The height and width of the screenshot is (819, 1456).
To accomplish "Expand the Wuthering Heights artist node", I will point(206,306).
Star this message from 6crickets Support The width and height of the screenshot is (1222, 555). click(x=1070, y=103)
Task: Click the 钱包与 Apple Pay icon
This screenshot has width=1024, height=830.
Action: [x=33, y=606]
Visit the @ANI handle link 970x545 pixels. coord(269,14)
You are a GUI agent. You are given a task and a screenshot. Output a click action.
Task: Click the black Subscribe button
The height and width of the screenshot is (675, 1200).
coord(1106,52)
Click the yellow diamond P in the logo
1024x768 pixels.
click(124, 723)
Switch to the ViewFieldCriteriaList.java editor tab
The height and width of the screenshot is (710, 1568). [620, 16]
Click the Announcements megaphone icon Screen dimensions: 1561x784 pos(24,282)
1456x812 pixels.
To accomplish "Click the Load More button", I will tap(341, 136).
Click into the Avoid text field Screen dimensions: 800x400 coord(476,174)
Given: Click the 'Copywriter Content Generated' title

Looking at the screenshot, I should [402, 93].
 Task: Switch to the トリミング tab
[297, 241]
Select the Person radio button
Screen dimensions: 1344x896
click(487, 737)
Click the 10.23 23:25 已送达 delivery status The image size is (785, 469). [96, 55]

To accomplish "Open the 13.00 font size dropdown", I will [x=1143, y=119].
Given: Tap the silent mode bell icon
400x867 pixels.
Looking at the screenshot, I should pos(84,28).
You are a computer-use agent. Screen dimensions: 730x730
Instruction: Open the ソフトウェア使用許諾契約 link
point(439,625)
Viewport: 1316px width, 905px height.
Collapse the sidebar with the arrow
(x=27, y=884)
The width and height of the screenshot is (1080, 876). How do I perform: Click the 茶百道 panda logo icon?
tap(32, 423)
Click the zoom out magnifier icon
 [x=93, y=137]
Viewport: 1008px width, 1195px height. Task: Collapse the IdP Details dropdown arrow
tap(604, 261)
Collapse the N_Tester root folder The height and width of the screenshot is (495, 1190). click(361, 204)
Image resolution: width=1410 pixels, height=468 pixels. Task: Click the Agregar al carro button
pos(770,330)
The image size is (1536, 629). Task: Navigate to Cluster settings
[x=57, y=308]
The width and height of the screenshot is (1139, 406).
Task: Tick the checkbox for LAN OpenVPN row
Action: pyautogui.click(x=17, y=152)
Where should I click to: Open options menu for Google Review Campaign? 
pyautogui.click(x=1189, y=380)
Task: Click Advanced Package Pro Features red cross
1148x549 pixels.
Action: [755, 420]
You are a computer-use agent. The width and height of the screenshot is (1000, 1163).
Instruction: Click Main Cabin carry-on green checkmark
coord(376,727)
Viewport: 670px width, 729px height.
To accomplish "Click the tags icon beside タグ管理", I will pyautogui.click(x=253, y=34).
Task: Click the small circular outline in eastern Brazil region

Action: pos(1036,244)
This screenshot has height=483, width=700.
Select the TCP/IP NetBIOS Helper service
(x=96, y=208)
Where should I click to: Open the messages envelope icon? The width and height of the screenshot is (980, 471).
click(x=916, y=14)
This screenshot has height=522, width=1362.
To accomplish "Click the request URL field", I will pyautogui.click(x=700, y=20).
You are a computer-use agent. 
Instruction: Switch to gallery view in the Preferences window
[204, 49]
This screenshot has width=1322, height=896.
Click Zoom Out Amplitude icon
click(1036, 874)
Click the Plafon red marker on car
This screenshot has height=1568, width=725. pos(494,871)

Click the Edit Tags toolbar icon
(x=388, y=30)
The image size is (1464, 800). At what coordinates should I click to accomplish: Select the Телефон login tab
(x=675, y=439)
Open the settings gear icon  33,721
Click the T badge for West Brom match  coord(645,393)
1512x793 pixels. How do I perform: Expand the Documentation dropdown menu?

• • •

| PROBLEM |
Arrange the material from the start through the line containing "Visit the @ANI" as a two-column CSV with the headers instruction and answer, one row per instruction. Put each value in a single quoted field and turn any line breaks into spaces.

| CORRECT RESULT |
instruction,answer
"The height and width of the screenshot is (819, 1456). To accomplish ""Expand the Wuthering Heights artist node"",","I will point(206,306)."
"Star this message from 6crickets Support The width and height of the screenshot is (1222, 555).","click(x=1070, y=103)"
"Task: Click the 钱包与 Apple Pay icon This screenshot has width=1024, height=830.","Action: [x=33, y=606]"
"Visit the @ANI handle link 970x545 pixels.","coord(269,14)"